Computing Needs for Genome Data are Getting Larger
The journal PLoS Biology published a paper called “Big Data: Astronomical or Genomical?” on July 7.
The paper, authored by a group of biologists and computer scientists from the University of Illinois at Urbana-Champaign and Cold Spring Harbor Laboratory, suggested there needs to be better computing resources in place to deal with the influx of genomic data that will arise over the next 10 years.
An estimated 100 million to 2 billion human genomes may be sequenced by 2025, which the authors note could potentially become even larger. Countries like Saudi Arabia and England have plans to sequence 100,000 of their citizens.
Also, a continuing price drop for sequencing technology coupled with the technological advancements being able to find more genetic variations could yield even more information about a person’s DNA.
The astronomy field, along with tech companies Twitter and Youtube, were used as benchmarks to show how important it is to have a strong computing system for this cascade of data related to DNA.
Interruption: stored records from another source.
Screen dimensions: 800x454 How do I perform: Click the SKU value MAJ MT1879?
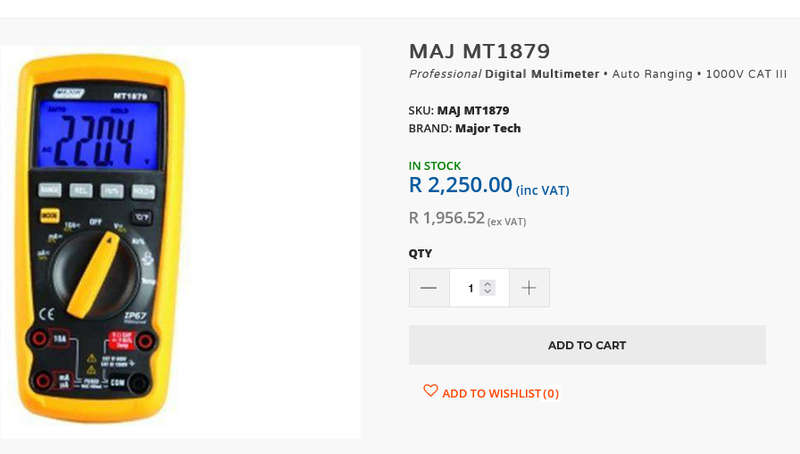click(x=473, y=111)
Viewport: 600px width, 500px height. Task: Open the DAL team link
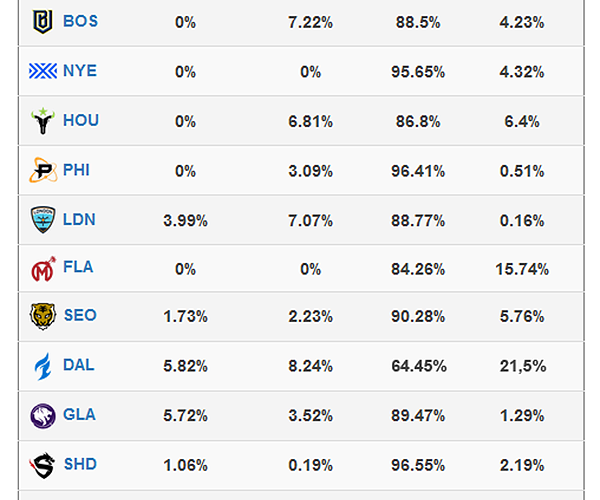[78, 366]
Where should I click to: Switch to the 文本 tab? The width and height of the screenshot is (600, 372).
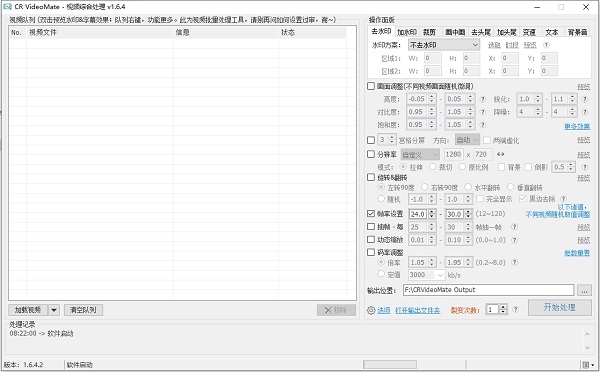point(551,32)
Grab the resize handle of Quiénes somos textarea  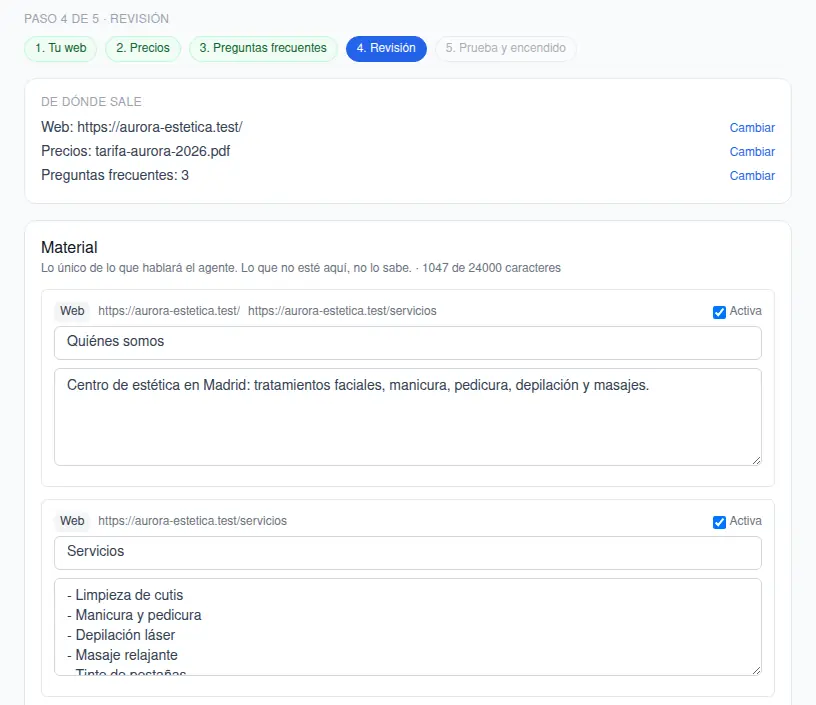click(x=757, y=460)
Nature’s Erika Check Hayden writes “the data storage demands” for this genomic information “could run to as much as 2 to 40 exabytes (1 exabyte is 1018 bytes) because the number of data that must be stored for a single genome are 30 times larger than the size of the genome itself, to make up for errors incurred during sequencing and preliminary analysis.
This storage capacity would surpass Youtube’s, Twitter’s, and the world’s largest astronomy project called the Square Kilometre Array.
Youtube is projected to need 1 to 2 exabytes for video storage by 2025 whereas Twitter may need to use 1 to 17 petabytes per year, according to Hayden. It also exceeds the capacity for the Square Kilometre Array, which may need to use 1 exabyte per year.
Other concerns mentioned in the paper emphasize the need to have strong security and privacy protocols when sharing this information through the cloud in conjunction with having a potent CPU that can sift through the data quickly with precise results.
Hayden writes, however, that some computer experts felt a comparison with similar ‘Big-Data’ fields “is not convincing and a little glib,” but agreed the computing needs for the genomics field would be enormous.